• **Short task**
Copy out the part of the entries that begins with the line containing "You are a GUI" and ends with the line containing "coord(1049,642)", both included, with no other lines.

• **Entries supplied**
· · · · · · ·

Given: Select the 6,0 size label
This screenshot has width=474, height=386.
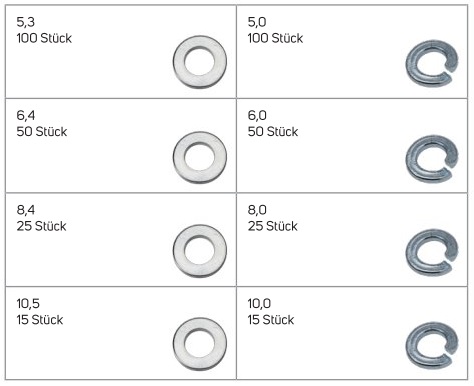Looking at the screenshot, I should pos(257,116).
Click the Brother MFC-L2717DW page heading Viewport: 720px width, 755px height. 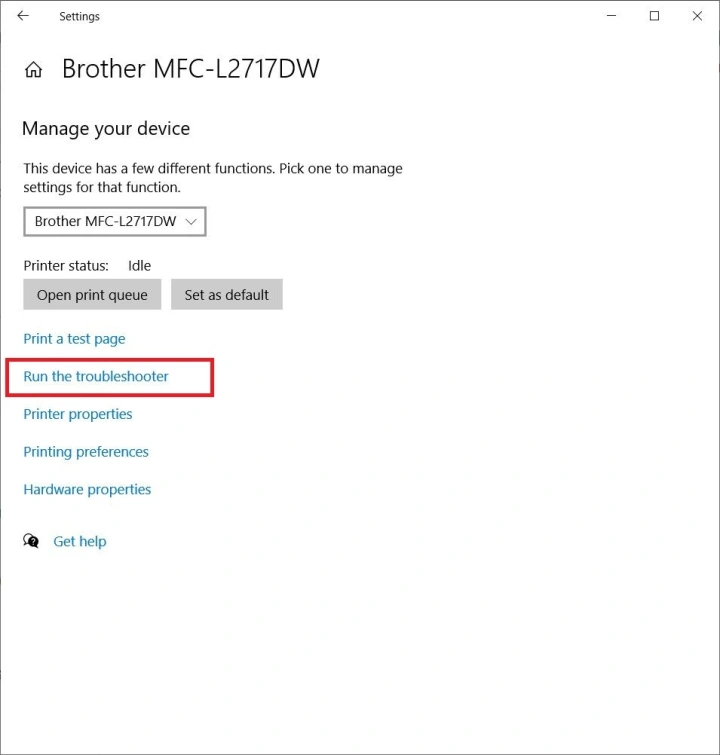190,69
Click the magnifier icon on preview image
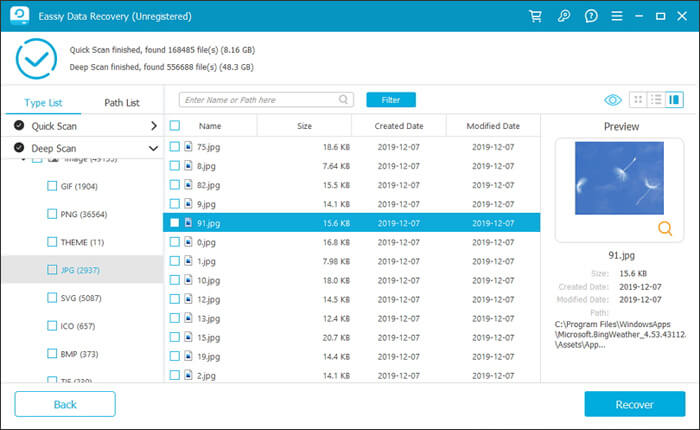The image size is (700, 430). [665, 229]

· · · · · · ·

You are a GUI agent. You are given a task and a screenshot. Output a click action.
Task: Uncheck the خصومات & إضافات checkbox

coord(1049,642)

· · · · · · ·

• **Response to this task**
You are a GUI agent. You are given a task and a screenshot. Output a click action.
Task: Uncheck the خصومات & إضافات checkbox

coord(1049,642)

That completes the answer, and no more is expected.